> _Aim of the exercise_
Rescale the data from the line containing "Where should I" through the line containing "(x=73, y=62)", reproducing only those lines, requests included, with each coordinate in the answers multiplied by 0.4 and rounded to the nearest whole number, halves rounded up. Omit the pictures from your response.

> _Task material_
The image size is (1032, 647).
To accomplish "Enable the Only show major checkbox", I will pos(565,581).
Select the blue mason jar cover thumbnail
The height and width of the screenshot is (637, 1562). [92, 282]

---

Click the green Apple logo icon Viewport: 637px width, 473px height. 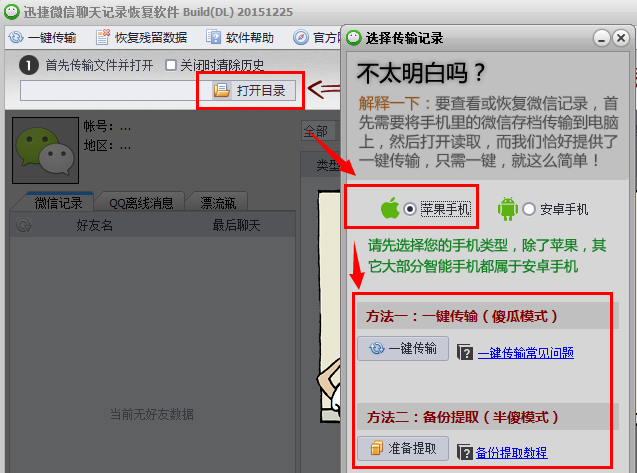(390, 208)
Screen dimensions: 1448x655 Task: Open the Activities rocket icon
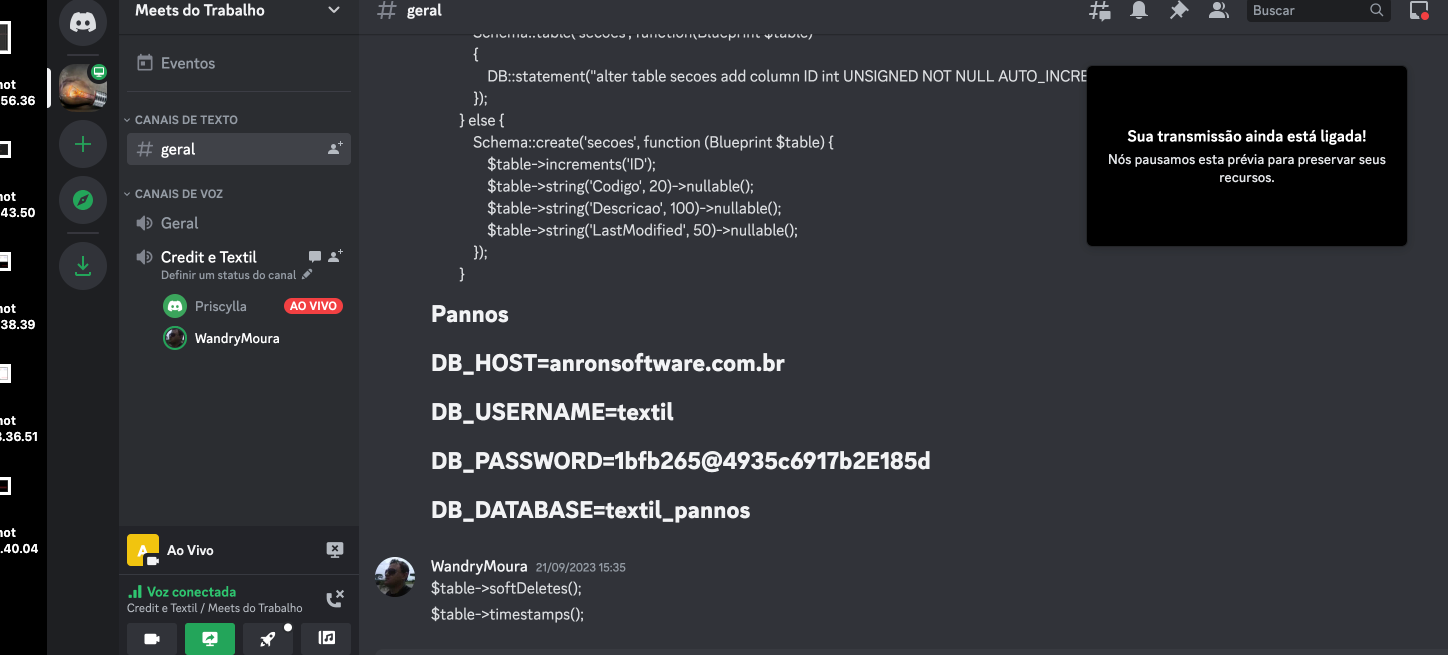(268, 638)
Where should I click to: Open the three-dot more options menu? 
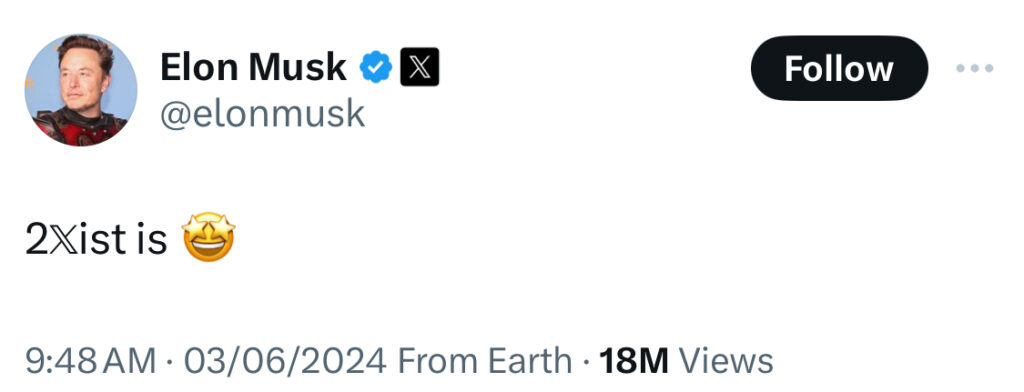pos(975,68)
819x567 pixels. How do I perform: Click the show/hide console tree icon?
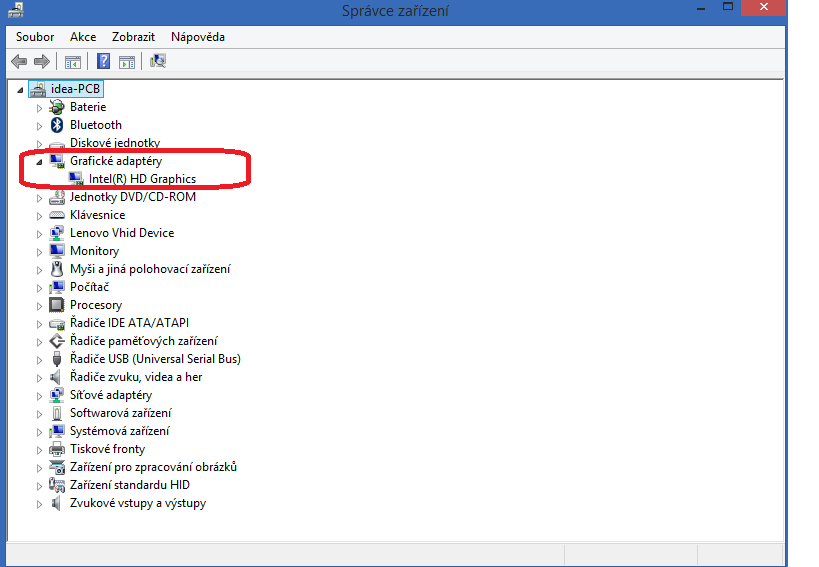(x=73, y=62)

> _Written reply_
Where should I click to: Open the three-dot more options menu? 
pos(390,27)
819x567 pixels. How do I perform: Click the show/hide console tree icon?
(x=29, y=25)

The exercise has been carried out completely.